Yeah, I read the whole thing, mostly going "Naw, I'm not doing that" or "How could anyone be so DUMB??"
But the part about having lots of things boxed up, untested... yeah, that's true. I've been buying things for twelve years - sometimes even having them shipped up there (to a friend's house) instead of to Virginia. One guy who bought me a big chainsaw laughs when I see him. He's gone through two or three chainsaws in the time since then, and mine's still in its box!
I've got almost everything I could think of that could matter in an emergency and be reasonably stored long-term in a garage. Clothesline, spools of polyurethane, fertilizers, motor oil, kerosene lamps, propane... it goes on-and-on. Three extra-deep garage bays are almost full, floor to ceiling. I really need the barn.

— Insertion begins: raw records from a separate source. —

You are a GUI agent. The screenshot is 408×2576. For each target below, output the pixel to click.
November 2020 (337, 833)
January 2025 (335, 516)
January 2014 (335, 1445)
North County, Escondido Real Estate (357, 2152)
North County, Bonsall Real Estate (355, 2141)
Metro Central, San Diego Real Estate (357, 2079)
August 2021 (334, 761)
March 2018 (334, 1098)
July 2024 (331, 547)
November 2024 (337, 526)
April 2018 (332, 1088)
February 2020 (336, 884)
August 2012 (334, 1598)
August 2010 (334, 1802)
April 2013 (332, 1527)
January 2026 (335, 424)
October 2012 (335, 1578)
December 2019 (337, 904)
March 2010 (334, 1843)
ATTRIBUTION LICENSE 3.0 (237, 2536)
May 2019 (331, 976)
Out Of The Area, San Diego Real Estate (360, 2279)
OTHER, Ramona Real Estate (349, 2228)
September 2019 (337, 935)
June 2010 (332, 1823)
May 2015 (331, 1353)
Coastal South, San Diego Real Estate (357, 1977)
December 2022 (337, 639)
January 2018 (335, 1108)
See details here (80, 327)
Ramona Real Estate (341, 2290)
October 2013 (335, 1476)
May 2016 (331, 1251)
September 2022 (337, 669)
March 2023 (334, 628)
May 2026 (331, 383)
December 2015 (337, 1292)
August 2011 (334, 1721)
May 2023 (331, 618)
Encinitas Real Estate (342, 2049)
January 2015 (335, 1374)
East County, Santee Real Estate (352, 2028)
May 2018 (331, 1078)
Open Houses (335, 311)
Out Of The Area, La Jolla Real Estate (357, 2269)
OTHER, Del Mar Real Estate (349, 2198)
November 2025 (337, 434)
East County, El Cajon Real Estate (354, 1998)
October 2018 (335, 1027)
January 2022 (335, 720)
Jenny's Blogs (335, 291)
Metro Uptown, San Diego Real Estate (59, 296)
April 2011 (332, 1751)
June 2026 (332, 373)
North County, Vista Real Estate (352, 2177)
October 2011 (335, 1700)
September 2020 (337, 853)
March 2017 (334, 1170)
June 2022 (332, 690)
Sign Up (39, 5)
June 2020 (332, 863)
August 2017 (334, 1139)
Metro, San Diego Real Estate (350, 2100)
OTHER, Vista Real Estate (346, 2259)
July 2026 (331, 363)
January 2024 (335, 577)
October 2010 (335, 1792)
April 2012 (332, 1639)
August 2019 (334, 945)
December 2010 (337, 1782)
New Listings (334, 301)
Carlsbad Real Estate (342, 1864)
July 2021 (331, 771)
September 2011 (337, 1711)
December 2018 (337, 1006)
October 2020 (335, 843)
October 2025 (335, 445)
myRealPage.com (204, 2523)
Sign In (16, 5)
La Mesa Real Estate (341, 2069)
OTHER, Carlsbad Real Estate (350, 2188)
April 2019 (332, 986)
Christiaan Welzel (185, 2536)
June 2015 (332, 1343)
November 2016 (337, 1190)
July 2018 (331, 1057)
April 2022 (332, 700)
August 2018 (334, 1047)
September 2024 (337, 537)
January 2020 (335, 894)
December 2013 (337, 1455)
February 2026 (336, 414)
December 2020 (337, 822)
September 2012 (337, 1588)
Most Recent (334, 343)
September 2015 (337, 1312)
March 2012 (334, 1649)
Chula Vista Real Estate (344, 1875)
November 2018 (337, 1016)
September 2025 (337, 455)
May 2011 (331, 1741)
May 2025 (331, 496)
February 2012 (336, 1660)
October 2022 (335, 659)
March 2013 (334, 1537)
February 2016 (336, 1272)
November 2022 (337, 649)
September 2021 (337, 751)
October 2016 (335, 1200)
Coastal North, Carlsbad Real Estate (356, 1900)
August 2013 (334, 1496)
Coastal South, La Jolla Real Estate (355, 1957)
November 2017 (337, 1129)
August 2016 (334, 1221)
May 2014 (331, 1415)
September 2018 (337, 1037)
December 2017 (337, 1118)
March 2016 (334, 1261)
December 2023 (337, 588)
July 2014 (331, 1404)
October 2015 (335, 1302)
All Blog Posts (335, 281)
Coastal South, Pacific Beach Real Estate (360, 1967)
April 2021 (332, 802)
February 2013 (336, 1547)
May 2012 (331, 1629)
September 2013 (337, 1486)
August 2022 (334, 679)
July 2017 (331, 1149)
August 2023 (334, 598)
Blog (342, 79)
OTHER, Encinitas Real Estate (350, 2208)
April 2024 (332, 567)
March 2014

My wife may not be as tolerant of it all once she has to actually live with it!
Prepping ain't a small task since there's no telling what might go wrong. It takes an incredible amount of space just to store what you might need for one type of crisis! Trying to get ready for an economic calamity, a nuclear war, a nuclear winter, a conventional war, an epidemic, an E.M.P., a supervolcano, an ice age, an asteroid, comet or Hillary-butt strike, etc is too much.
So I've filled up my place with a bunch of mostly-unopened boxes, just trying to get ready for one type of disaster. Now I'm reading that it's a bad strategy? Great. You can't win around here.